The eight danced away from the side pocket, spinning just enough to bounce free. Stanley stepped up, dusting the tip of his cue with pink chalk, seeing the movements of the balls even before he bent over the velvet. He’d heard other hustlers talk about that, about seeing the game before the first ball even moved, but hadn’t really felt it before; yet there it was, like seeing the end of a movie before seeing the start. He knew what was going to happen. The rest was just making the right movements.
The balls obeyed, sliding across the velvet in smooth, perfect tracks, their clacks and deep thunks as they fell into pockets like a lovely tune to Stanley. He called out the shots, his words feeling cool and distant because he was already two, three shots ahead. The table cleared in what felt like a single beat of his heart. Then the next, and the game after that.
Carson stood next to him as the old black man from the cage racked him. His hand was heavy and shockingly hot on Stanley’s shoulder. He passed him a longneck beer. “Goin’ good, Stan,” Carson said. “Goin’ good.”
But Billie wasn’t just a kid, and the next two games fell to him.
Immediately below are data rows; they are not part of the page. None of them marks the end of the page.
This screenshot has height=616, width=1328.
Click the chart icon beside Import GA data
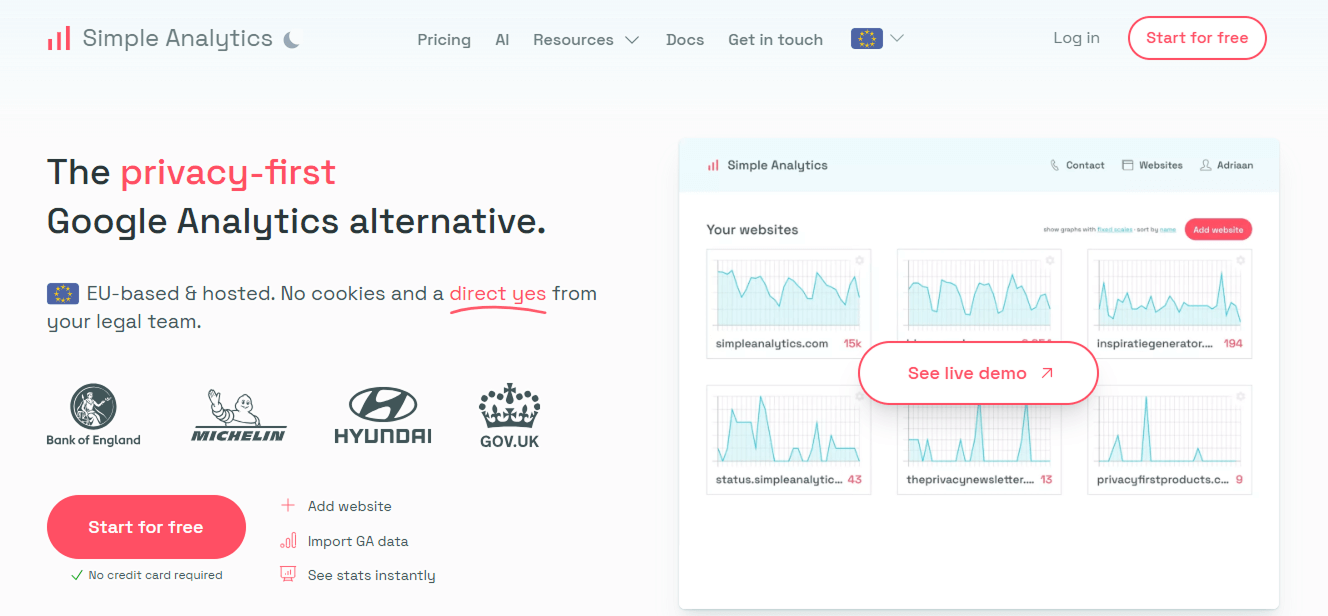288,541
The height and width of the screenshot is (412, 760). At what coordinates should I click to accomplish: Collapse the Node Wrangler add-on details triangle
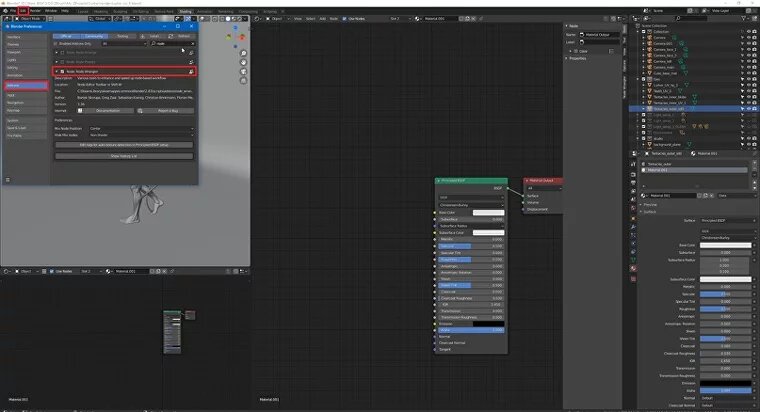point(57,71)
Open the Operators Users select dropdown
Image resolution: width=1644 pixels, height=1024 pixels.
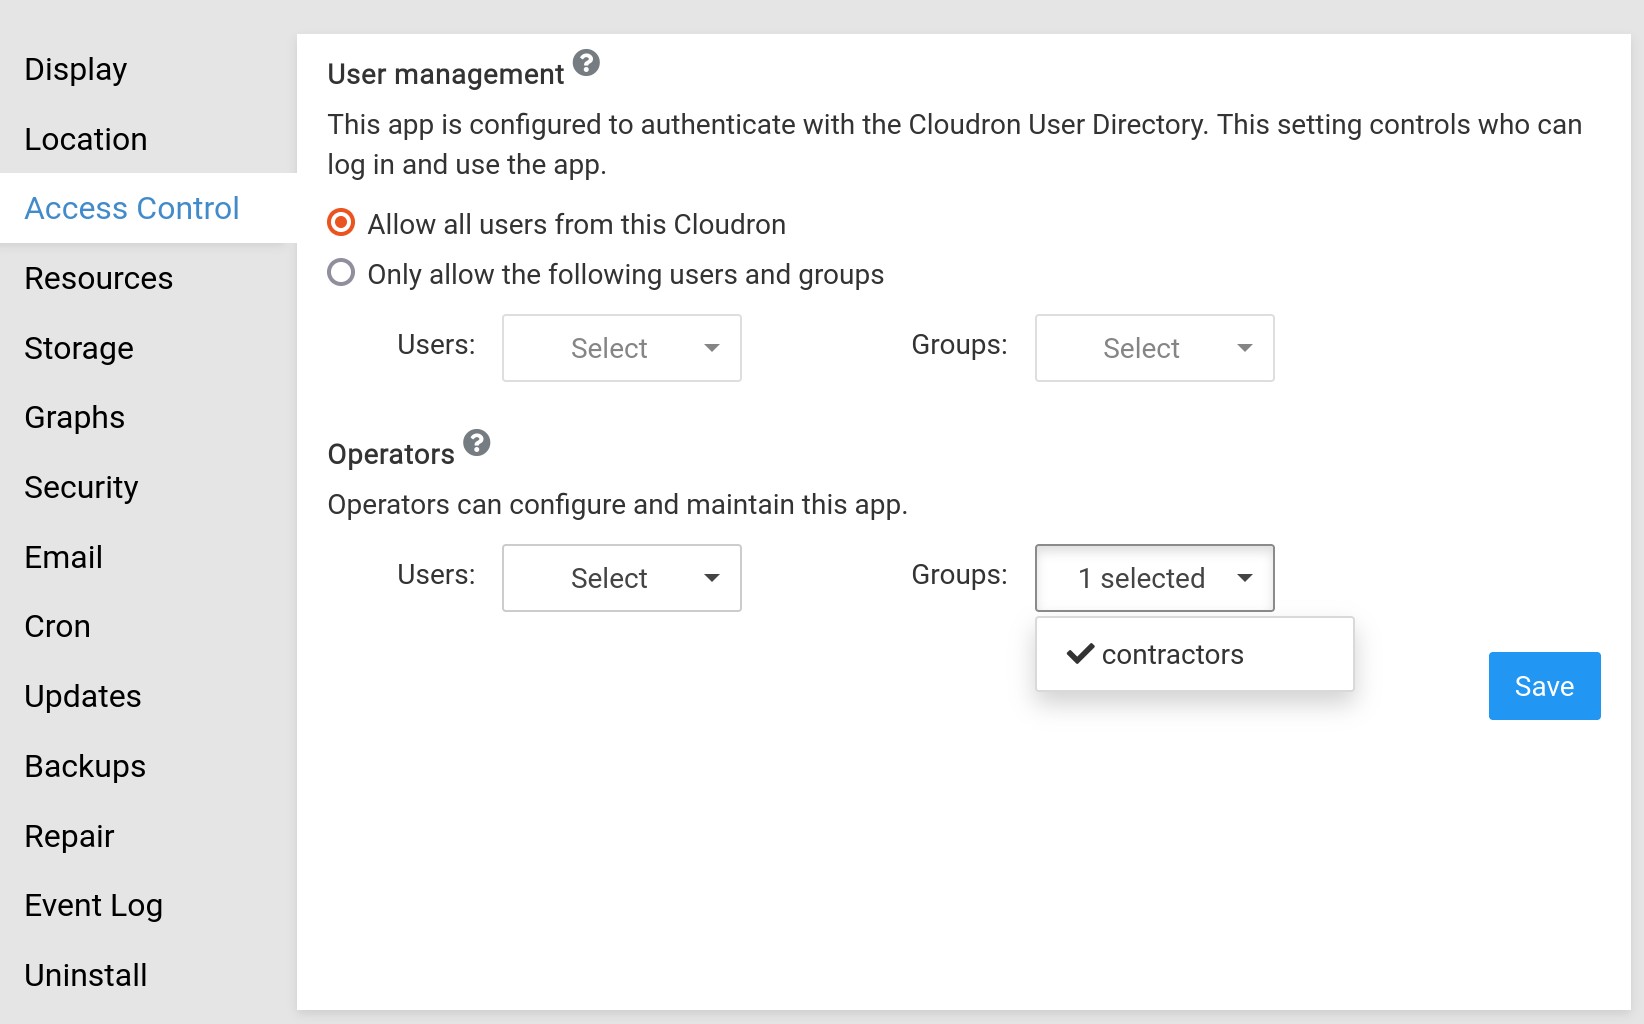coord(621,578)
His voice was strong, almost bored as he called out the shots. Every once in a while he’d look up at Stanley as the cue elegantly tapped the next ball and give him this look—a warm, smoky kind of look. The first time Stanley barely noticed, the second time he saw it, but the third and then the forth time Stanley looked for it. Then he was waiting for it. There: a slight smile on his pale face, a twitch of muscle, a sparkle in his pale blue eyes. The balls were almost secondary, just an excuse for the boy to look up at Stanley and smile.
Stanley put the bottle to his lips but it was empty, and he couldn’t remember taking even the first drink. For a second, he wanted to turn to Carson and demand why he’d given him an empty soldier, but then he felt that little pressure in his gut down near his pisser and he knew he’d drained it himself. Nodding just a little, he gestured to the old black guy for another.
The next two games went to the kid, but then a four banked too hard off a cushion and knocked an eight just short of the pocket. Stanley stepped up feeling good—and even better at not having to keep catching those looks from the kid. The edge was there, and his hands and the cue were magic. Ball after ball obeyed his will, spinning, clicking, sinking into the pockets. One game, two, three.
Then it slipped away for just a breath, giving the kid a chance to run the table. Stanley stepped back, looking for an excuse not to watch the kid shoot, and realized that his gut was aching. He glanced quickly down at his watch: fifteen after one. Catching the eye of the old black guy, he gave him five bucks and sent him to get an egg and cheese sandwich and some chips.
While he waited and while he ate, the kid ran the table twice more; but then he too must have felt his belly growl, because a three smacked into a pocket too hard, bouncing free.